Уже из вышеприведенных замечаний видно, насколько ошибочен был взгляд ранних исследователей гильдий, когда они считали сущностью этого учреждения годовое празднество, обыкновенно устраиваемое братьями. В действительности, общая трапеза всегда бывала в самый день, или на другой день после того, когда происходило избрание старшин, обсуждение нужных изменений в уставах и очень часто обсуждение тех ссор, которые возникали между братьями[223]; наконец, в этот день иногда возобновляли присягу на верность гильдии. Общая трапеза, подобно пиру на древнем родовом мирском сходе, — mahl или malum, — или бурятской «аба», или приходскому празднику и пиру по окончании жатвы, служила просто для утверждения братства. Она символизировала те времена, когда все было в общем владении рода. В этот день, по крайней мере, все принадлежало всем; все садились за один и тот же стол, всем подавалась одна и та же пища. Даже в гораздо более поздний период обитатели богадельни одной из Лондонских гильдий садились в этот день за общий стол, рядом с богатым альдерменом.
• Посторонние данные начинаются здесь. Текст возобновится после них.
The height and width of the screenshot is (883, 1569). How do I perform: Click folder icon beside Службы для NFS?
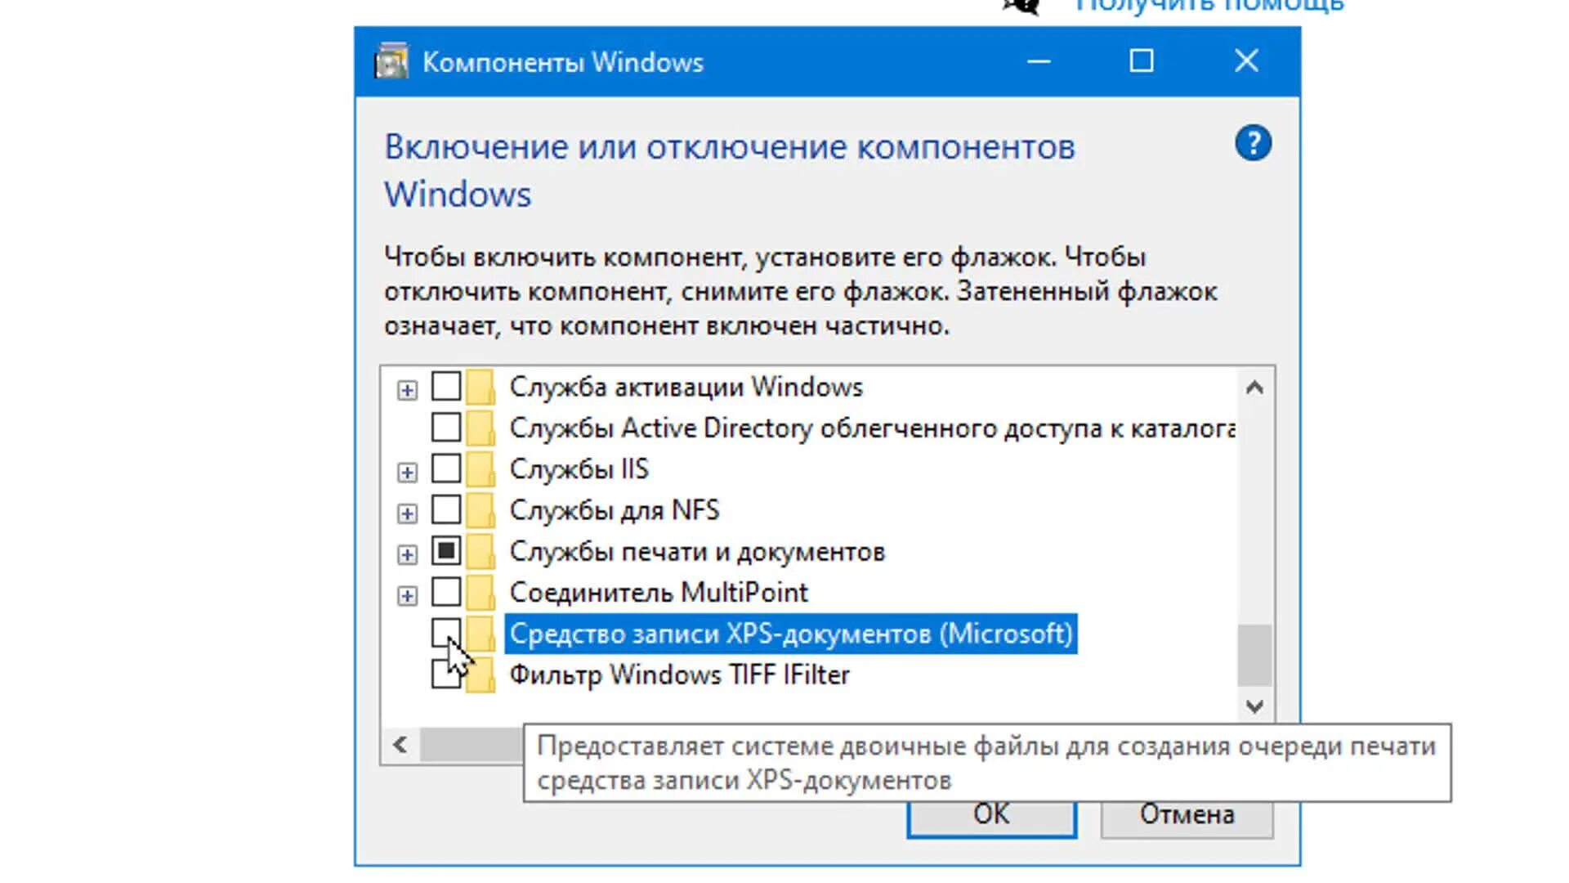(481, 510)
Что же касается до различия, которое некоторые исследователи пытались установить между старыми саксонскими «гильдиями миролюбия» (frith guild) и так называемыми «общительными» или «религиозными» гильдиями, то относительно этого можно сказать, что все они были гильдиями миролюбия в вышеуказанном смысле[224], и все они были религиозны в том смысле, в каком деревенская община или город, поставленные под покровительство специального святого, являются социальными и религиозными. Если институция гильдии получила такое обширное распространение в Азии, Африке и Европе, если она просуществовала тысячелетия, снова и снова возникая всякий раз, когда сходные условия вызывали ее к жизни, то это объясняется тем, что гильдия представляла собою нечто гораздо большее, чем простую ассоциацию для совместной еды, или для хождения в церковь в известный день, или дня устройства похорон на общий счет. Она отвечала глубоко вкорененной потребности человеческой природы; и она совмещала в себе все те атрибуты, которые впоследствии государство присвоило своей бюрократии и полиции, и еще многое другое. Гильдия была ассоциацией для взаимной поддержки, «делом и советом», во всех обстоятельствах и во всех случайностях жизни; и она была организаций для утверждения правосудия; с тем, однако, отличием в данном случае от государства, что в дело суда она вводила человеческий, братский элемент, вместо элемента формального, являющегося существенной характерной чертой государственного вмешательства. Даже когда гильдейский брат являлся пред гильдейским судом, он был судим людьми, которые знали его хорошо, стояли с ним рядом при совместной работе, сидели не раз за общей трапезой и вместе исполняли всякие братские обязанности: он отвечал пред людьми равными ему и действительными братьями, а не пред теоретиками закона, или защитниками чьих-то иных интересов [См. Приложение XIV].